Unlike SBO, T₂-based methods are not limited by vessel orientation, the need for a suitable reference tissue, or the vessel’s proximity to sources of background field gradient such as the trachea. For example, PT₂ and TRUST have been successfully applied to SvO₂ quantification along the internal jugular vein (8,9). However, one major limitation of the T₂ methods is that a calibration curve must be separately derived for each field strength, pulse sequence, and Hct, whereas these parameters are explicitly included in the SBO model. Factors such as the freshness of the blood, different species of the blood, and experimental temperatures influence the measured T_2. For example, long-term storage of blood sample causes the formation of paramagnetic methemoglobin, which cannot bind oxygen. Additionally, variation in the erythrocyte size for blood samples from different species (e.g. human, rodent, or bovine) causes alterations in the erythrocyte permeability (32), which influences the quantified SvO₂.

Though based on the same principle, the PT₂ and TRUST methods have specific advantages and limitations. Because the complex difference signal of flowing blood is modulated by flow velocity, PT₂ can only be applied in situations where the blood flow is relatively nonpulsatile and not changing over time. Therefore, it is not suitable to detect changes in SSS oxygenation in response to dynamic stimuli such as apnea during which flow changes occur over seconds (19). Another potential limitation of this method is that the vessel is spatially resolved in one dimension, requiring appropriate selection for the FOV to avoid vessel overlap. In contrast, TRUST uses a 2D EPI readout and therefore is not susceptible to vessel overlap as in PT₂.
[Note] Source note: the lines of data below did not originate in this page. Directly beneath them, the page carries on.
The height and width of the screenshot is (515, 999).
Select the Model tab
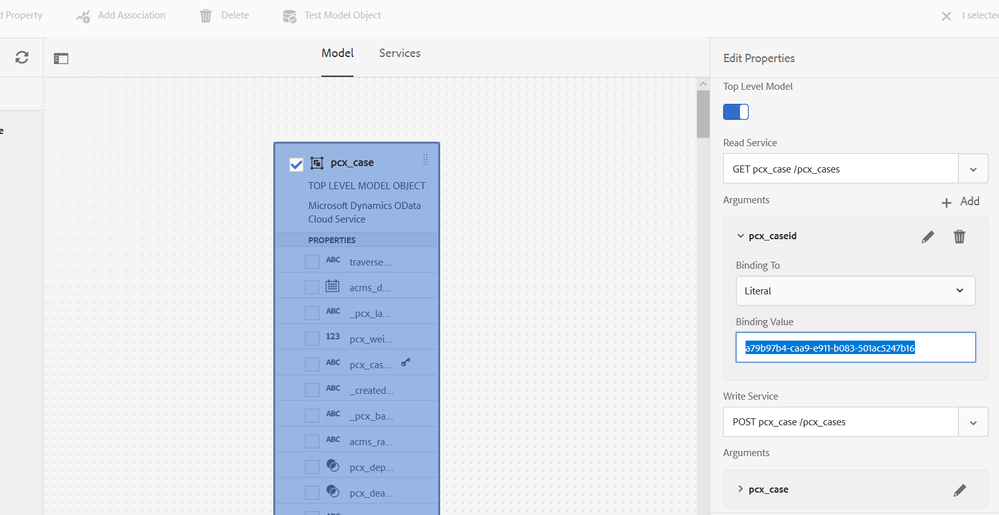[337, 53]
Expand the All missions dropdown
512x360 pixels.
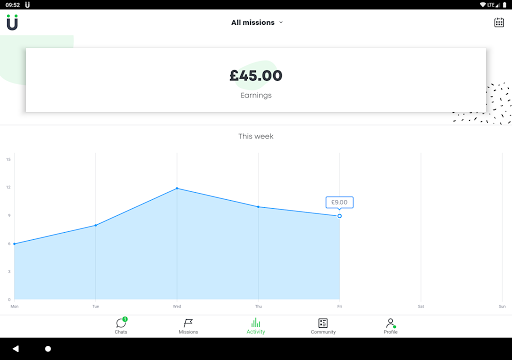pyautogui.click(x=257, y=22)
SBO has the added benefit of allowing for simultaneous quantification of total cerebral blood flow with relatively high temporal resolution for quantifying CMRO₂. For example, in some of the authors’ recent work, CMRO₂ was measured at 30 s temporal resolution in response to hypercapnia (15) and three seconds temporal resolution in response to apnea (19). High temporal resolution SBO has been applied outside the brain as well. A SBO sequence with 1.25 second temporal resolution SvO₂ quantification and simultaneous 120 ms temporal resolution projection-based flow quantification was implemented to evaluate the vascular response of femoral/popliteal vessels during a cuff-induced ischemia paradigm (16). Thus, SBO is well suited to study the temporal variations in SvO₂ and CMRO₂ in response to a variety of physiologic challenges in different organ systems.

In conclusion, we performed a systematic comparison of susceptometry-based oximetry (SBO) and two T₂-based methods (projection based T₂ (PT₂) and TRUST) for quantification SvO₂ in the superior sagittal sinus (SSS) at resting baseline. The results indicate good agreement between the SBO and PT₂ with average SvO₂ values 65.9±3.3 and 65.6±3.5, respectively, while TRUST showed a mean SvO₂ of 63.2±4.1% which is lower by less than 3% compared with SBO and PT₂. Choice of an optimal method should be based on application specific considerations, such as the availability of an appropriate calibration curve in T₂ methods, the target vessel of interest, and the desired temporal resolution.